Items listed in a dataset =
::::
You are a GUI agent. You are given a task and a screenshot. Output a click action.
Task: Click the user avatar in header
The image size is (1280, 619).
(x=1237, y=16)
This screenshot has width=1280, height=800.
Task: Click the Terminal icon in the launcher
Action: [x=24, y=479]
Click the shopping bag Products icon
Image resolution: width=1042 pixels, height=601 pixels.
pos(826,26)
::::
Set down the records again verbatim, so that each word stays as it is.

RESULT OF THIS TASK =
You are a GUI agent. You are given a task and a screenshot. Output a click action.
Task: Click the user avatar in header
The image size is (1280, 619).
(x=1237, y=16)
This screenshot has width=1280, height=800.
Task: Click the Terminal icon in the launcher
Action: [x=24, y=479]
Click the shopping bag Products icon
Image resolution: width=1042 pixels, height=601 pixels.
pos(826,26)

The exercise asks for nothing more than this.